[Nut-upsuser] ups.test.result meaning

Gene Heskett gheskett at shentel.net
Sun Nov 1 08:05:54 GMT 2020


On Saturday 31 October 2020 21:59:32 Rick Dicaire wrote:

> > > battery.voltage: 16.0
> >
> > At that voltage, 5 of the 12 cells are shorted
> >
> > > output.voltage: 138.0
> >
> > too high by about 15 volts
> >
> > Wow!  That battery is beyond toasted, shoulda been replaced months
> > ago. And the output voltage is a bit much if its truthfull.
>
> Thanks for the response Gene!
> I've ordered a replacement unit.
> I'm not sure about the output voltage readings, I have four CyberPower
> CP1500AVRLCDa UPSs and they all show 136-139v output.
> My CyberPower OR1500LCDMRM1U reports 124v.
>
> I still don't know what triggers the warning in the test though...
The voltage, 16 volts,  is well below a 12 cell, 2 battery voltages LB 
trigger point.  A LA battery capacity vs voltage is not a linear 
correlation.
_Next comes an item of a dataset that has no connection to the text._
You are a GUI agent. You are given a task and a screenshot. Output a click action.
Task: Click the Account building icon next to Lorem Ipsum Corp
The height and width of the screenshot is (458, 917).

Fully charged, it should be showing about 26.5 to maybe 
even 27 volts. A 10% charge s/b seen at around 24 volts.  Yours is down 
to 16 volts, and its working like crazy trying to charge a 12 cell LA 
battery with 5 shorted cells. Which will quickly result in more shorted 
cells because of the overcharge of the remaining good cells. I'd take it 
out of service until replacement batteries arrive.

I once tried to use 4 wet batteries in an older NCR UPS, but found it 
charger set for 56 volts and the batteries were boiling. So I found the 
adjuster and turned it down to 52.5 as I replaced all 4 batteries again. 
It still cooked the next set of batteries in around 90 days. I recycled 
it, replaced it with a belkin but it wasn't adjustable and fried a set 
of gel-cells a year. Replaced it with another belkin which treated its 
batteries better, 3 years a set, now there an APC in that circuit I can 
use as a footstool. Been there about 2 years and holding up well so far, 
but its taken the ups people 25 years to learn how to deal with gelcell 
batteries. They don't deal with overcharge as well as std wet batteries 
which you can replace the gassed away water.
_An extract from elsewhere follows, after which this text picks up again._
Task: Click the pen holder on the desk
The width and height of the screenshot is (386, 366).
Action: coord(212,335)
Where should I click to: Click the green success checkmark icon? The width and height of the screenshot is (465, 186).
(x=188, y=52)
I am a C.E.T. a retired broadcast Chief Engineer and have experience with 
both wet and gel-cell. I took over a transmitter site for Nebraska ETV 
in about 1970, and inherited a well cooked set of 220 AH truck batteries 
to start the 250kw Cummins stdby generator. One of the first things I 
had to do was go get a pair of fresh batteries because they would not 
turn that 335 over to start it.  Had a battery charger that was boiling 
the new batteries, so I raised the resistor in series with the charger, 
and kept raising it, until the trickle charge rate was down to about 10 
milliamps which still kept those new batteries at a 1.265 Specific 
Gravity, needing about a pint of distilled water a year to restore 
liquid levels. 7 years later when I went down the road to a new office 
door and lots more sheckles, those now old batteries still looked new, 
and would still turn that 335 comealong wrong side out starting it. From 
signal to start to useable power output was under 2 seconds. It was 
firing and running well enough to kick the starter bendix back out in 
half a turn.

I don't think any of the UPS makers have an engineer with that sort of 
long term experience with lead acid batteries. They are burning up the 
gel-cells from over charging. They look at the battery sales as part of 
their cash cow and will use every trick they can to raise the ratings.

But now I'm officially a retired old fart at 86, so what do I know? ;-)

Cheers, Gene Heskett
-- 
"There are four boxes to be used in defense of liberty:
 soap, ballot, jury, and ammo. Please use in that order."
-Ed Howdershelt (Author)
If we desire respect for the law, we must first make the law respectable.